It is Charities Week at Stockport Grammar School. Considerable ingenuity by the Charity Prefects has been exercised in devising fun ways to encourage people to donate.
Schools have many duties to their students. One obligation would be to help them understand the lives of other human beings in different places and in different cultures across the world. Supporting international charities, and highlighting the lifestyles and problems experienced by other people, is one way of achieving this. There is, however, a danger, familiar to most big charities, of inducing a sense of hopelessness and fatigue in their donors through emphasising the size of the problems and over-active campaigning
Some days we are bombarded by images of devastated natural environments, starving children and injured people escaping from war zones and challenged by mind-numbing statistics suggesting yet further disasters. The cumulative effect of all this woe can easily backfire, persuading people that the problems are so huge that there is no point in them even trying to influence the outcome rather than motivating them to action.
This issue is very familiar to teachers and students; if a student really believes that a subject or topic is truly beyond their understanding or abilities then there is little incentive for them to invest the time and effort needed to try to make progress.
Part of the role of the teacher is to offer encouragement and support and to break down a demanding topic into smaller achievable chunks so that the student receives some positive reward of attaining success at an early stage and their motivation for further effort is increased.
Ultimately the student must trust that the teacher is capable of helping them make progress through their skill and experience in explanation and in constructing sequences of learning activities which will work for that student. The quality of the relationship between teacher and student is a crucial determinant of educational success.
Schools also have an obligation to help their students to grasp the challenges faced by some people in our own country. The students develop empathy, better able to appreciate the enormous range of situations in which individuals find themselves, often through no fault of their own, and understand what might be done to change things.
SGS has supported EducAid for many years, a charity working to improve and support education in Sierra Leone. Their vision, with which few would disagree, is that the education of young people unlocks human potential, overcomes poverty, improves wellbeing, builds democracy, and is the cornerstone of stable development. This seems a perfect vehicle for our students to understand more about a very different part of the world and the experiences and aspirations of the young people who live there.

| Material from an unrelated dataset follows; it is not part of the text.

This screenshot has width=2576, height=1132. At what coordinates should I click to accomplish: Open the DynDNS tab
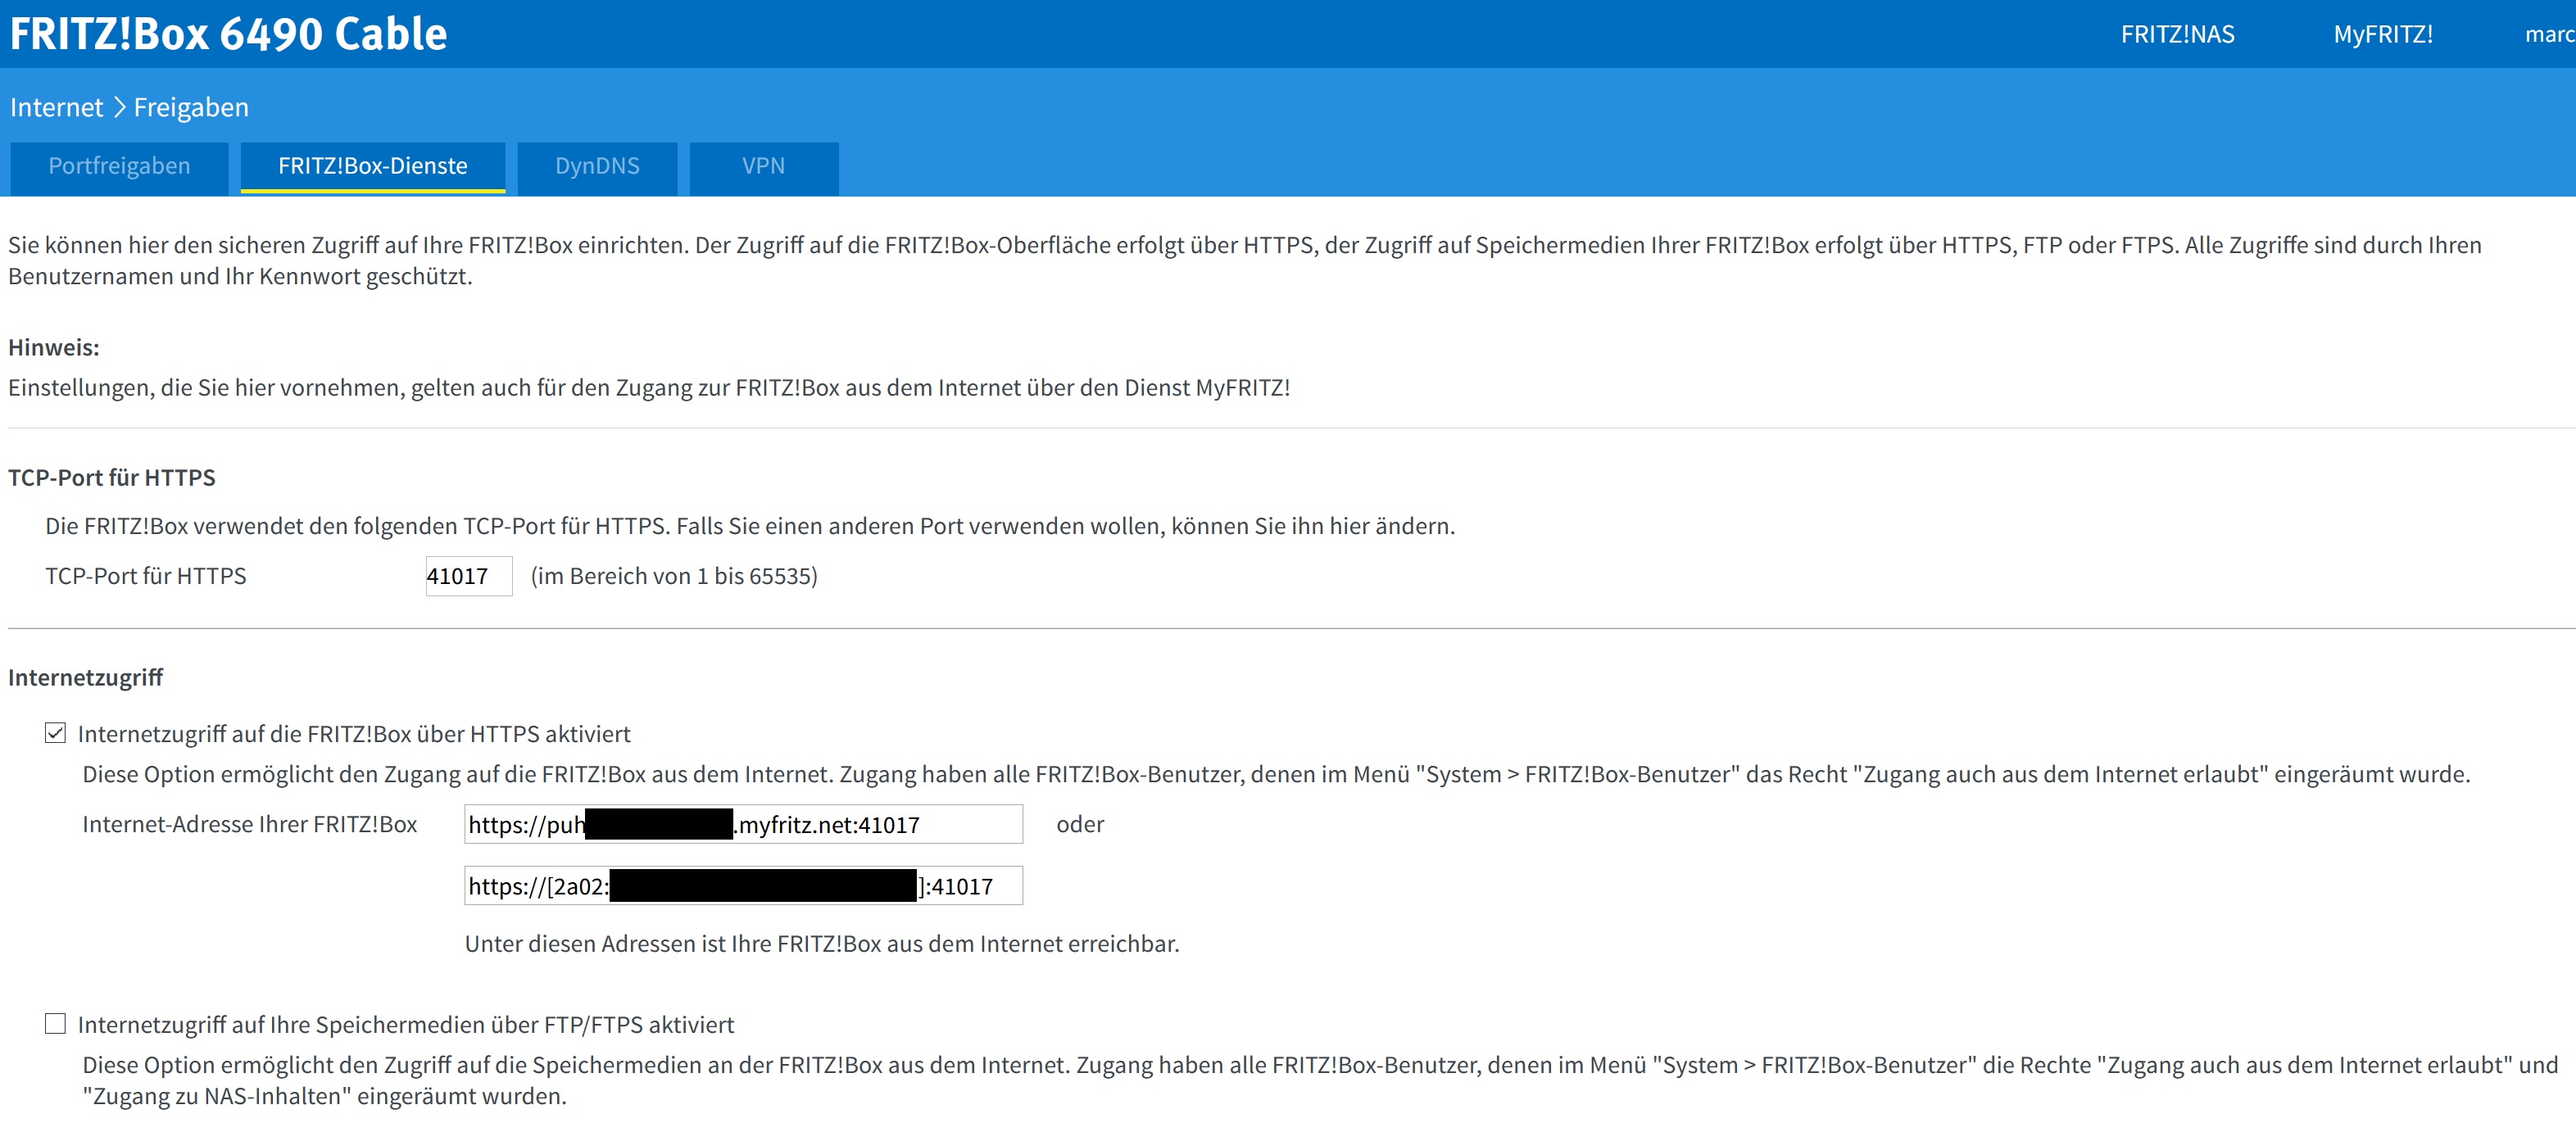[597, 166]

Regular visits from the Director, Miriam, help keep us in touch with developments. The students have had the opportunity to see how lives can be transformed through relatively small amounts of money over a period of time. Any donations associated with our regular non-uniform days help EducAid.
Closer to home, we also support The Wellspring charity in Stockport which helps the homeless with practical provision and advice. Again, SGS has supported this excellent charity for many years and again this helps our students to understand the lives of others and see how time and resources can make a huge difference. Our Harvest collection, earlier this term, provided practical help. Finally, the Charities Committee decided to support Beechwood Cancer Care this year. A party for our First Year pupils will raise money for the charity’s work with cancer sufferers and their friends and family.